There are two major solutions to creating a sterile work environment that hobbyists use. The first and most common is the still air box. Simply a box with armholes cut in it. I used one of these for a couple of years. They work great. The only problem is that working inside a box can feel a bit cramped. The alternative, the laminar flow hood, is not nearly as simple.
A laminar flow hood is basically an air purifier with the knob turned up to 11. It works by continuously flowing clean filtered air into your work area. So what's this laminar business about? A laminar flow is essentially the inverse of a turbulent flow. In the figure bellow '(a)' illustrates a laminar flow while '(b)' illustrates a turbulent flow. The air must flow in a straight line to avoid drawing in contaminates from the unfiltered surrounding air.

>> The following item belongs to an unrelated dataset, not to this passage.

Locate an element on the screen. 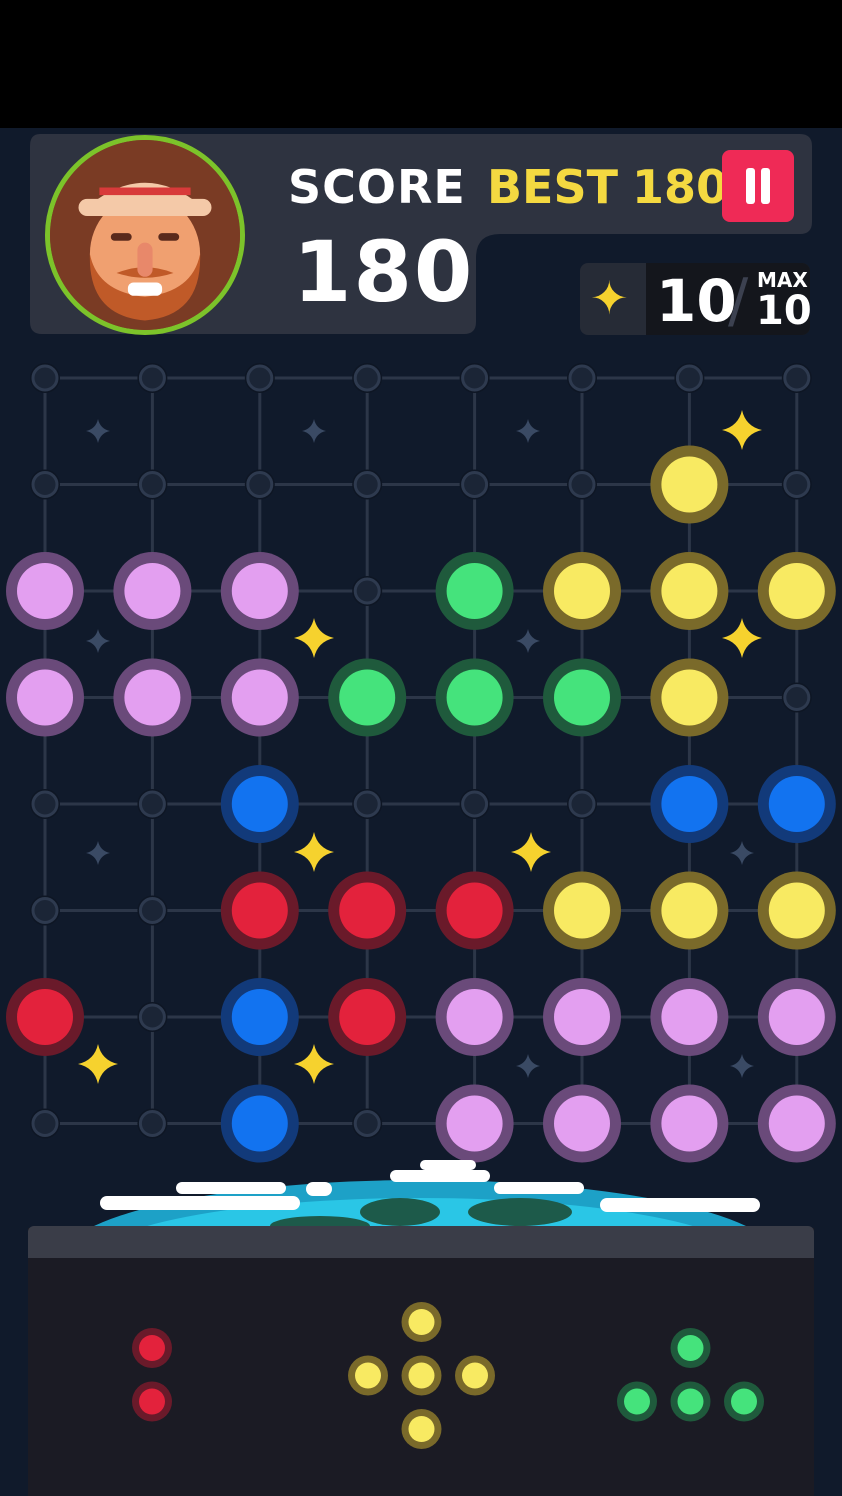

Laminar flow hood is perhaps a bit of a misnomer as there is no hood. laminar flow cabinet may be more apt. There are designs (more often used in professional lab settings) that employ a design more similar to a fume hood with the clean air flowing from top to bottom rather than horizontally.
On the off chance you want to build one, check out this guide from Freshcap.
Did it need RBG?
No, but does it ever really hurt. I used the lazer cutter at my local maker space to cut out some cool mushroom art and back lit it using my ESP8266 RGB project.